§ **PROVIDED RECORDS**:
--------------------

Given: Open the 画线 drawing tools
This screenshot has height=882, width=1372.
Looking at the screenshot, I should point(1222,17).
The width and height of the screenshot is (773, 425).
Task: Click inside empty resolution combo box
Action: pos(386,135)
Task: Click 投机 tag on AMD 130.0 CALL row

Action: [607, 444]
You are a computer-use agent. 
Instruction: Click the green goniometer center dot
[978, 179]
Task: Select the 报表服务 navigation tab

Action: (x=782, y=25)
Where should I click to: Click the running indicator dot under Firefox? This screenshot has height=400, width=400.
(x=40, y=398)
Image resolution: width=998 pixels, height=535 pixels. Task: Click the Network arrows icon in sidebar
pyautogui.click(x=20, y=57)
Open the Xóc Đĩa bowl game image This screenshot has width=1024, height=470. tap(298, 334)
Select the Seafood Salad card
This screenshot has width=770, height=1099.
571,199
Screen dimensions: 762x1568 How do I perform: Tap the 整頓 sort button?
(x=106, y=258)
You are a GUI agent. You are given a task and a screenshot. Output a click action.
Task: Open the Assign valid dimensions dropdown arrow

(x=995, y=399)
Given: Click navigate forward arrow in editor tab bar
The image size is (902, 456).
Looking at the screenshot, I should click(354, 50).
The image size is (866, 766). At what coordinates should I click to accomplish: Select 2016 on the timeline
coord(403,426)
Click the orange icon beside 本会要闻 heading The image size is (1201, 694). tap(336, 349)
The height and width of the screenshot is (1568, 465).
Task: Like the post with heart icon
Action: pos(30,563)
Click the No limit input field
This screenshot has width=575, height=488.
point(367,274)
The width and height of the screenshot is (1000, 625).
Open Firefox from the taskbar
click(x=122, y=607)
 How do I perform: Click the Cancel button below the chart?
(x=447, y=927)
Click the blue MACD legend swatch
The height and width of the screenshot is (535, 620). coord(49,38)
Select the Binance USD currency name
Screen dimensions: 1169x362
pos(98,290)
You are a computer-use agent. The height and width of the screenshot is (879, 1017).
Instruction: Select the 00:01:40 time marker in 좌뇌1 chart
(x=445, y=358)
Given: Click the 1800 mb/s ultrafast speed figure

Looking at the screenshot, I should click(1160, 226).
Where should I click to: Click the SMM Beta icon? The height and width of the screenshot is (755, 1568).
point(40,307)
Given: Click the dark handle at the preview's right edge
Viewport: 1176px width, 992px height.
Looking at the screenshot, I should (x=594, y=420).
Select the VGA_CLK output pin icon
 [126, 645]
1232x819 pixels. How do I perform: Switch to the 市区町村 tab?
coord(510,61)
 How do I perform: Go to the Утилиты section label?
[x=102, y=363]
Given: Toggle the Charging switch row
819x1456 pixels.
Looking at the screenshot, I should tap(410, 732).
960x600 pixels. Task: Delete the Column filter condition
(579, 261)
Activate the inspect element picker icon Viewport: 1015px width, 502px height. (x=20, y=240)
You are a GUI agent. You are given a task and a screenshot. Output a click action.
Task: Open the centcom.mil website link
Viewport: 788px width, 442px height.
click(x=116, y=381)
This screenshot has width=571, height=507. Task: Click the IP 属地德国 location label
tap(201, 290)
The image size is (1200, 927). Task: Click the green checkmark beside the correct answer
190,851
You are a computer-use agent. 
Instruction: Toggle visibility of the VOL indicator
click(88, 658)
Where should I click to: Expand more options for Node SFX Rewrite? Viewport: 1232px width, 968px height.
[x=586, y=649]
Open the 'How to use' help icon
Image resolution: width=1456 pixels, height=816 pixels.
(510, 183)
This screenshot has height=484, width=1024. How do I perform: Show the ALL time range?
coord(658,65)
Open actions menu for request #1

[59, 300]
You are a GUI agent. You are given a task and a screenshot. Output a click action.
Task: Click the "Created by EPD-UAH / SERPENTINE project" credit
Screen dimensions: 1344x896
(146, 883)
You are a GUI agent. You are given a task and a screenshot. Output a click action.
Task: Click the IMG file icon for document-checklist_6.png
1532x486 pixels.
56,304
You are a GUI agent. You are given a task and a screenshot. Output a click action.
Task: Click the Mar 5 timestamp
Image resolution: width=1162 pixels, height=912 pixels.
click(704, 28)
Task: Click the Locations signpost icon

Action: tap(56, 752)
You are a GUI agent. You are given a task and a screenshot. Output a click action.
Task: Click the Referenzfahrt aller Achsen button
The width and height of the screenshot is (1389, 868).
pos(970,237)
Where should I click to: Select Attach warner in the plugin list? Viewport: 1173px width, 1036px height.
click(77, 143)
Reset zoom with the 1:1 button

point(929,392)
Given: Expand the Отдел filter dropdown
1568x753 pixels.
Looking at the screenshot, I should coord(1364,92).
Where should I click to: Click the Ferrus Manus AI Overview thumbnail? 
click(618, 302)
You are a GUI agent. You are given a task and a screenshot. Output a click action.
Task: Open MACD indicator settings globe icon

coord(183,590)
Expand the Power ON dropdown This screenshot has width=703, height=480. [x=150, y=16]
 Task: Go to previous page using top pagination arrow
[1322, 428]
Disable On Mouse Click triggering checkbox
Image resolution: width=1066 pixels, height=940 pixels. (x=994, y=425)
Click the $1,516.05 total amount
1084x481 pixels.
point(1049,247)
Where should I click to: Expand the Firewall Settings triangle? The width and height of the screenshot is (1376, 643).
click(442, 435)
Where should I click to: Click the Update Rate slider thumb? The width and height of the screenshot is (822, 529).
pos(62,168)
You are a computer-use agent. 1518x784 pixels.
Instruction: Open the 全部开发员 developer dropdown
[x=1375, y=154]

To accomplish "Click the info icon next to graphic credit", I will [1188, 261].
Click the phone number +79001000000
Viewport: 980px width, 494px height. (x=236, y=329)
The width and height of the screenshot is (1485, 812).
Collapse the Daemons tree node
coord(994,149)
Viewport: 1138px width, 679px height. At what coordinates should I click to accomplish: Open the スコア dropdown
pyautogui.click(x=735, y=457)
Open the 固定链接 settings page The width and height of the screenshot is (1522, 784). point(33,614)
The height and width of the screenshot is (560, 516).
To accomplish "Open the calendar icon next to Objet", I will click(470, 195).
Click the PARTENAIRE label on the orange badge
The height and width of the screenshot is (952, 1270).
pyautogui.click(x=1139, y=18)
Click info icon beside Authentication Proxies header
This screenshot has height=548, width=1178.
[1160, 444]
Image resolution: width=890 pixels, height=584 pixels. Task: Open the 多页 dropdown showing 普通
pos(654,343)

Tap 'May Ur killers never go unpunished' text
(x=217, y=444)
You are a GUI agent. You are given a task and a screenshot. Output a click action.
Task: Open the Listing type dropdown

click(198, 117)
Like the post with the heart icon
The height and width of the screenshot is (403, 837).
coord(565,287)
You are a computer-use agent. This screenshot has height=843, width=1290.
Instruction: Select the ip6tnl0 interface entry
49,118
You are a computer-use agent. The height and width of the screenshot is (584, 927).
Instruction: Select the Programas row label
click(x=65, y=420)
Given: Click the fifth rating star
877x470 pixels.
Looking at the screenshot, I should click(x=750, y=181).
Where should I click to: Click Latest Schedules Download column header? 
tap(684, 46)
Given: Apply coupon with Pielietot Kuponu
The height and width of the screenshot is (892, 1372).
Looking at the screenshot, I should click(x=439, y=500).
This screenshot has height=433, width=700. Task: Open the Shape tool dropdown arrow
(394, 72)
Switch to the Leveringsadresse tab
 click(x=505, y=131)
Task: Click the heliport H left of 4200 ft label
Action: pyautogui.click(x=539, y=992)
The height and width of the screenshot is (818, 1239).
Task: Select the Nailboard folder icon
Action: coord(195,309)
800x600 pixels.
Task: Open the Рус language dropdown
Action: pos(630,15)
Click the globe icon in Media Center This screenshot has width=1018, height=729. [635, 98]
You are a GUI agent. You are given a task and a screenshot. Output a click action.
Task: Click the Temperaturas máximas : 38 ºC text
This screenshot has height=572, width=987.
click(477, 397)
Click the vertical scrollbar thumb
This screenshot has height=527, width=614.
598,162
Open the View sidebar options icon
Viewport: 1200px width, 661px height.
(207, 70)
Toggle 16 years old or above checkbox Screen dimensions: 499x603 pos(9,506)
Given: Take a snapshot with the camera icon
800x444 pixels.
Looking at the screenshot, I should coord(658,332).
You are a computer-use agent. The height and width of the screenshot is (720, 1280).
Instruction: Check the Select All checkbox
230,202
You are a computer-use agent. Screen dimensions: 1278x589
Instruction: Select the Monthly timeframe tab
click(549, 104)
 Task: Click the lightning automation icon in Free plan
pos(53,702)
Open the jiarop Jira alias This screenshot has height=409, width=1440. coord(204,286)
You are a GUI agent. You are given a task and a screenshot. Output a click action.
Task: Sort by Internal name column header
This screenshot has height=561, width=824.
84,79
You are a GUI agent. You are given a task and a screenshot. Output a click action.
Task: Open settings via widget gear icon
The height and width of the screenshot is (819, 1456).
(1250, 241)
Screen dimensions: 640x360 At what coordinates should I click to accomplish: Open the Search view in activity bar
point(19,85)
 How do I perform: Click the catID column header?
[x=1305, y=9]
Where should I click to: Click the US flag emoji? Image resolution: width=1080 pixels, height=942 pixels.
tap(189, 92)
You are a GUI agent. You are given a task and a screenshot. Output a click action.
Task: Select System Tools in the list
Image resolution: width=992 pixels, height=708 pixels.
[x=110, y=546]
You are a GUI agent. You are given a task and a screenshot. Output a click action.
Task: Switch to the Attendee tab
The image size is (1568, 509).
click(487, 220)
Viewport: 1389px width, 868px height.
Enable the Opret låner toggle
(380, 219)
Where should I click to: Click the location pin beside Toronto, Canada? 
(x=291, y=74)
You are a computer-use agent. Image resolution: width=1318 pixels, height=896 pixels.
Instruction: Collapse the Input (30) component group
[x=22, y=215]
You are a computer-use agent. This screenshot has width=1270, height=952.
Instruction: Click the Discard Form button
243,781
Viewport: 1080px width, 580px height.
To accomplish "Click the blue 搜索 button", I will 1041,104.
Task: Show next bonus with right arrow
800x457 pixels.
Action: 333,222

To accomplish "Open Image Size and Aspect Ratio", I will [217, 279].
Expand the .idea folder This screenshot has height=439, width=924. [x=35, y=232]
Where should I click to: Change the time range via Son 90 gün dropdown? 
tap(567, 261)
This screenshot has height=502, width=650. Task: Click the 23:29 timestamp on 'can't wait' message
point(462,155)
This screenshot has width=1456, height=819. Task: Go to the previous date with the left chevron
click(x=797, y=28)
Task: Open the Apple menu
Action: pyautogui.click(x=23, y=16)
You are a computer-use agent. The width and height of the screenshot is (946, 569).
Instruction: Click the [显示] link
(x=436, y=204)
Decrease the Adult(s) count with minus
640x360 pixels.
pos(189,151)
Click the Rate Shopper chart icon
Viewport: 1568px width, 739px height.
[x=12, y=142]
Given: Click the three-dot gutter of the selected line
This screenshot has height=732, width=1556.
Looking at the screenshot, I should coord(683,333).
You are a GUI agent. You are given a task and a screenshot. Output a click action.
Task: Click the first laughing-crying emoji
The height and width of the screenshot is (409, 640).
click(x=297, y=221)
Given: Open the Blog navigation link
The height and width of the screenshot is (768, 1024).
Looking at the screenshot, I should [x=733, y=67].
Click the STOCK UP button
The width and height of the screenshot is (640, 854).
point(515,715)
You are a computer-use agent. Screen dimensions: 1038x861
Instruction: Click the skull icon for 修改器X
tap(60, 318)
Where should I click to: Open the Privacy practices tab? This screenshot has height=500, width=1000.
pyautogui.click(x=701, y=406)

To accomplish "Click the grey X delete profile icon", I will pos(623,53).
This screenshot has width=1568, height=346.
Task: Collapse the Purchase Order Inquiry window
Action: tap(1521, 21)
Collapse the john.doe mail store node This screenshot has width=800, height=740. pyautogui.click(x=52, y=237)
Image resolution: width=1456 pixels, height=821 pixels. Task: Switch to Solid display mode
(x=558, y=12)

--------------------

§ **PROBLEM DESCRIPTION**:
Print the lines of the records verbatim, beginning at the line that contains "will [1188, 261]." and stopping after the line that contains "[1160, 444]".

§ **OUTPUT FOR THIS TASK**:
To accomplish "Click the info icon next to graphic credit", I will [1188, 261].
Click the phone number +79001000000
Viewport: 980px width, 494px height. (x=236, y=329)
The width and height of the screenshot is (1485, 812).
Collapse the Daemons tree node
coord(994,149)
Viewport: 1138px width, 679px height. At what coordinates should I click to accomplish: Open the スコア dropdown
pyautogui.click(x=735, y=457)
Open the 固定链接 settings page The width and height of the screenshot is (1522, 784). point(33,614)
The height and width of the screenshot is (560, 516).
To accomplish "Open the calendar icon next to Objet", I will click(470, 195).
Click the PARTENAIRE label on the orange badge
The height and width of the screenshot is (952, 1270).
pyautogui.click(x=1139, y=18)
Click info icon beside Authentication Proxies header
This screenshot has height=548, width=1178.
[1160, 444]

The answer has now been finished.